How do Central Oregon Reptiles and Amphibians Stay Alive in the Winter?
Winters in Central Oregon can be brutally cold for some of our native wildlife. Compared with the warmer months, wildlife sightings are much less common when the temperatures drop and the days shorten. It may seem like some species just disappear during the colder months, such as reptiles and amphibians. You may be wondering what happens to these species during the winter? How do they survive?
Unlike mammals, reptiles and amphibians are ectothermic (cold blooded), meaning they can’t regulate their own body temperature. Central Oregon reptiles and amphibians are often seen basking in the sunshine during a warm spring and summer day in order to heat their bodies and are found hiding in the shade when they get too hot. But when the external temperature drops to freezing, what do these animals do to avoid suffering from the cold?
One strategy reptiles and amphibians use to survive the winter is a dormant state called brumation. Similar to hibernation, brumation is a type of torpor in which the animal slows down their heart rate, metabolic rate, and respiration rate as their body temperature drops. Unlike hibernation, during this dormant state, the animal will occasionally emerge on warmer days before going back into brumation. Reptiles and amphibians will typically brumate in burrows, piles of logs or leaf litter, or partially buried in the mud at the bottom of ponds (many aquatic frogs such as the Oregon spotted frog do this).
Another strategy that some frogs use is delayed metamorphosis, in which the animal overwinters as a tadpole so they can metamorphosize at a larger size when it warms up again. This option can be beneficial for frog species as it improves their chance of survival during colder months. Some frogs can also produce their own biological antifreeze to prevent them from freezing to death in the winter. These frog species produce high amounts of glucose and urea to act as an antifreeze that protects essential organs and cells from damage until temperatures rise again.
Reptiles and amphibians are also evolved to have more efficient heat transfer systems and use either freeze avoidance or freeze tolerance methods. Freeze avoidance or supercooling is a state where body fluids remain liquid when temperatures drop below the freezing point. This metastable state prevents ice formation within the cells all over the body and is promoted by physiological responses and behaviors. For example, the pygmy short-horned lizard will bury itself 4-5 inches into the sand or soil and allow themselves to freeze for months at a time.

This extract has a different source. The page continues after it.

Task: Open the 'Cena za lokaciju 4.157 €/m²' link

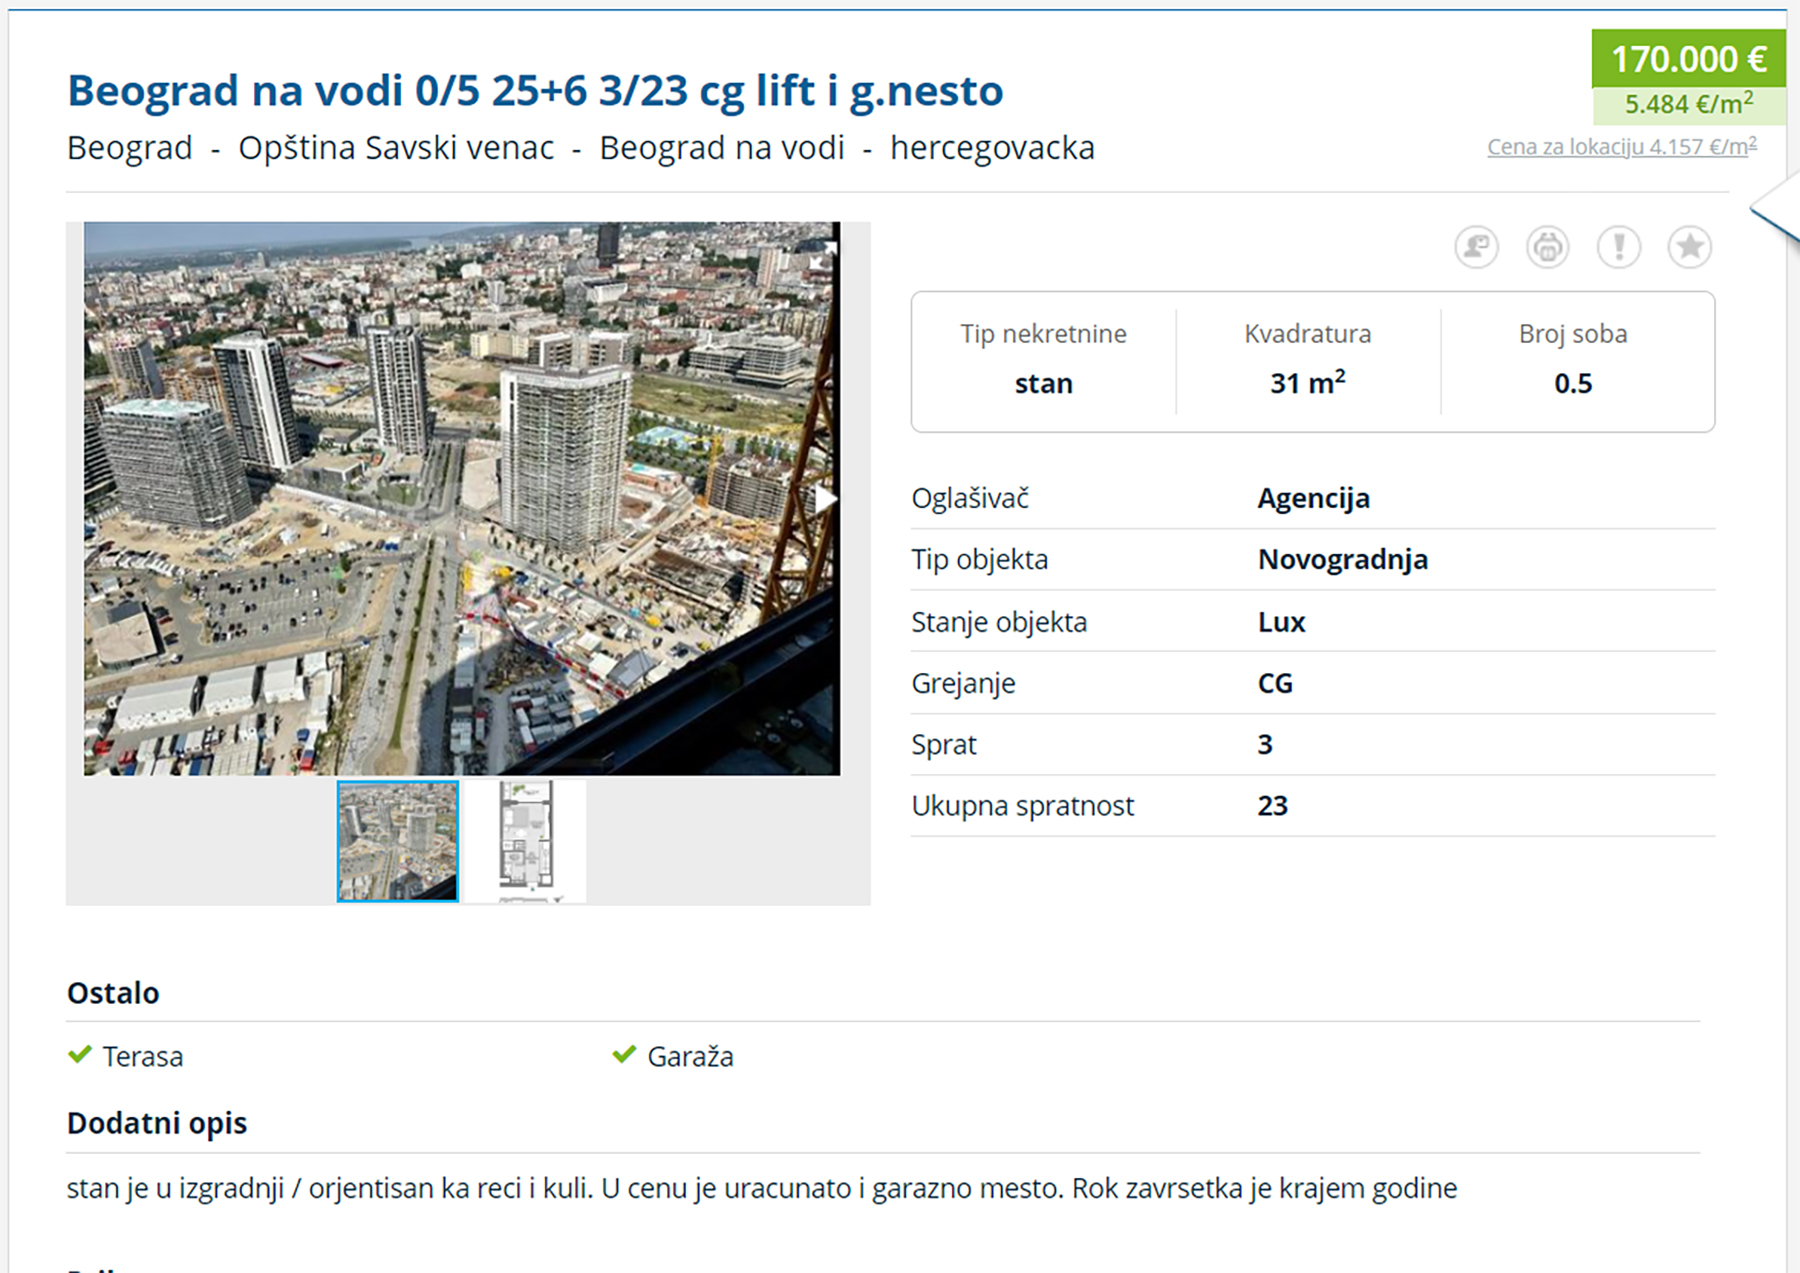Action: pos(1621,147)
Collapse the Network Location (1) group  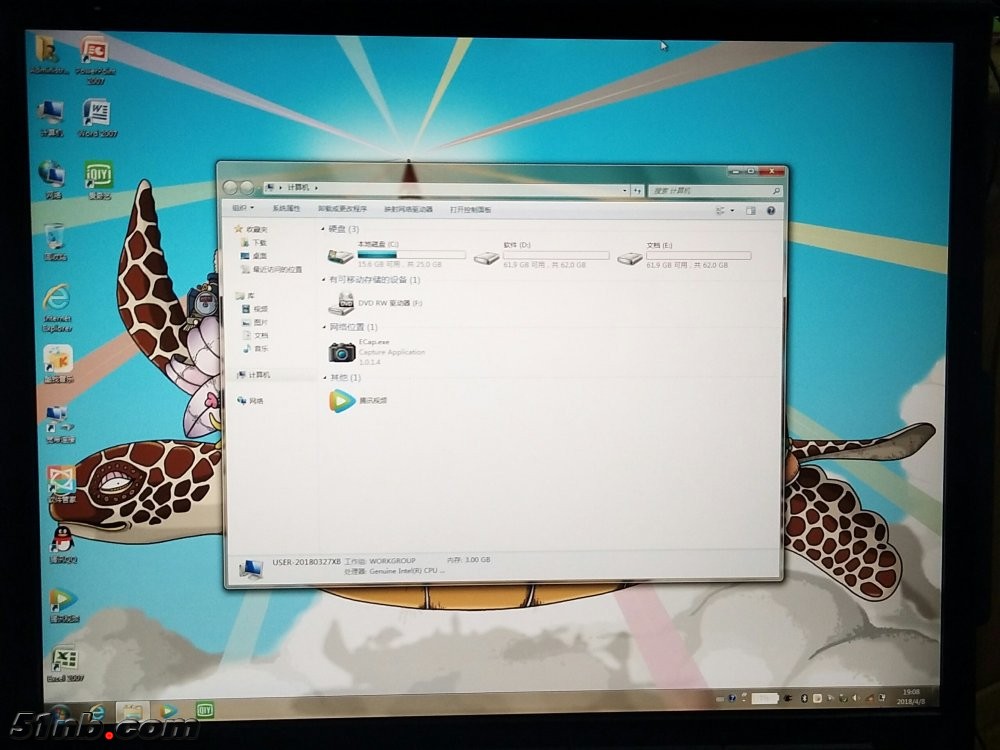tap(324, 327)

Their bodies keep ice crystals from forming in their cells while in this “frozen” state using freeze avoidance so that they can become active again when it warms up. Some reptiles and amphibians use a freeze tolerance which is a metabolic and enzymatic adaptation allowing key organs and cells to resist freezing. Both freeze avoidance and freeze tolerance are helpful in avoiding freezing, and some reptiles and amphibians can even alternate between the two methods.

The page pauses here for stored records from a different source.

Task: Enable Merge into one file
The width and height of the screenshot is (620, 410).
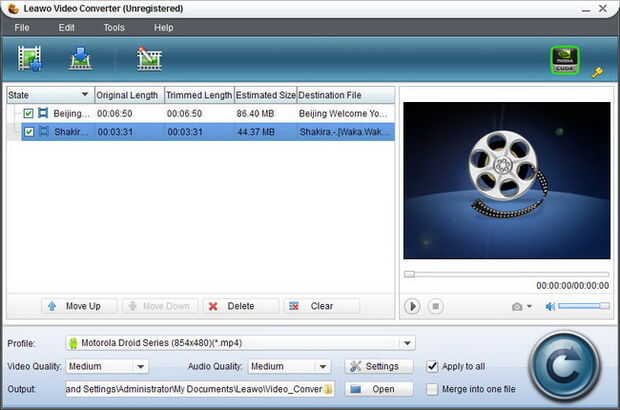Action: tap(432, 389)
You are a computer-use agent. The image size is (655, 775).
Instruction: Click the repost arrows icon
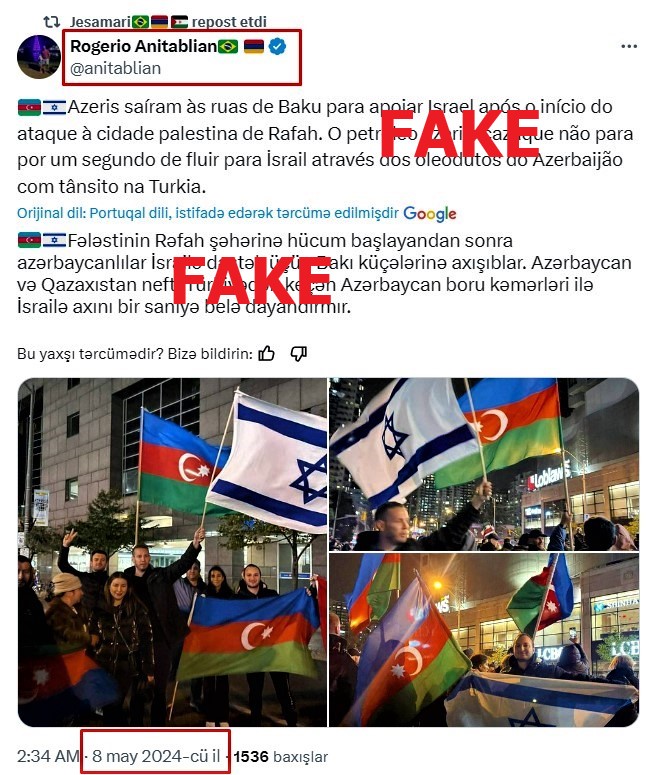(52, 22)
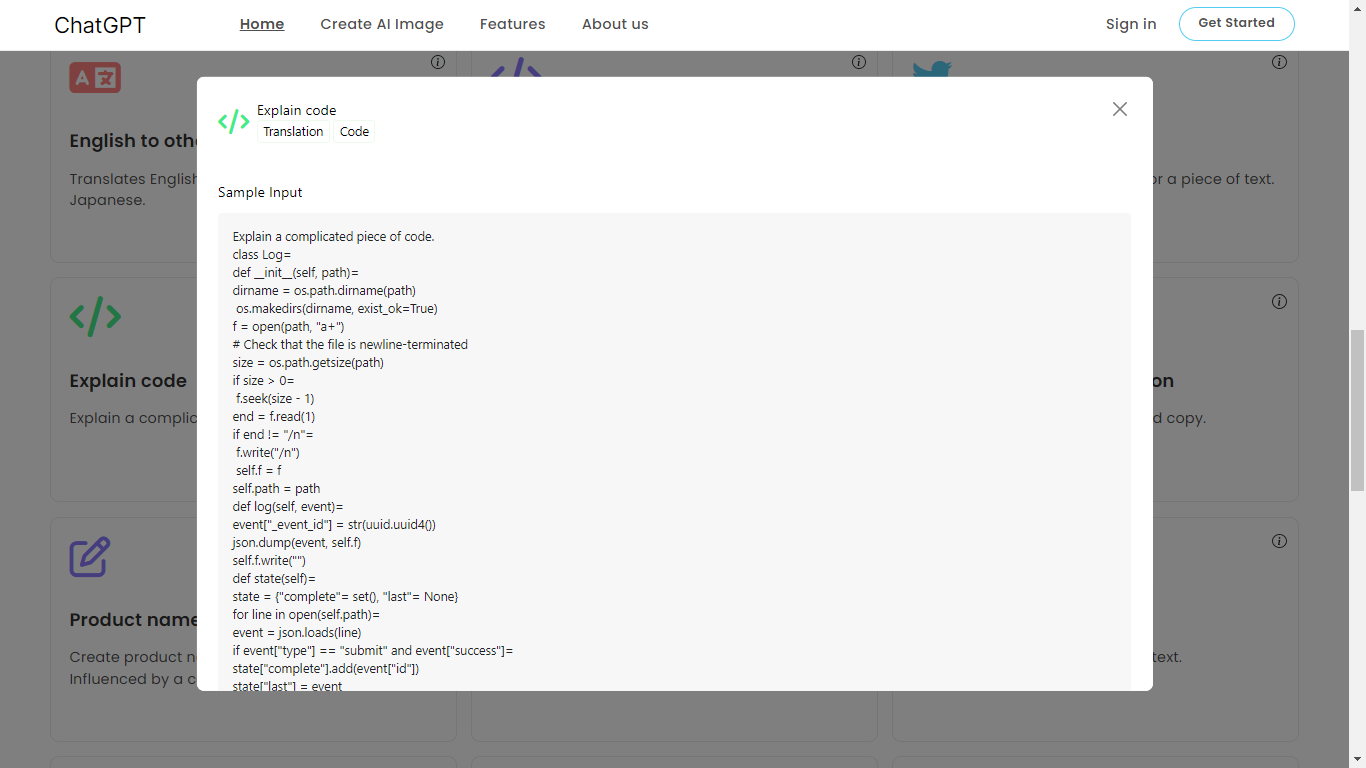Viewport: 1366px width, 768px height.
Task: Click the Sign in link
Action: click(x=1130, y=24)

Other reptiles and amphibians will keep their eggs in their bodies and give live birth instead of laying their eggs as an adaptation to shorter breeding seasons. This strategy is called ovovivipary. Central Oregon’s pygmy short-horned lizards and garter snakes are two reptiles that are ovoviviparous.
Another unique adaptation seen in side-blotched lizards is the ability to stay active during colder months. These lizards heat up quickly due to their small size and stay active during warmer days of the winter. Since this lizard is able to remain active during the winter, they are able to restore the fat reserves in their bodies to give them the energy they need to survive.
Between brumation, reproduction alterations, and efficient heat and energy transfer systems, reptiles and amphibians are well equipped to survive even a harsh winter here in Central Oregon.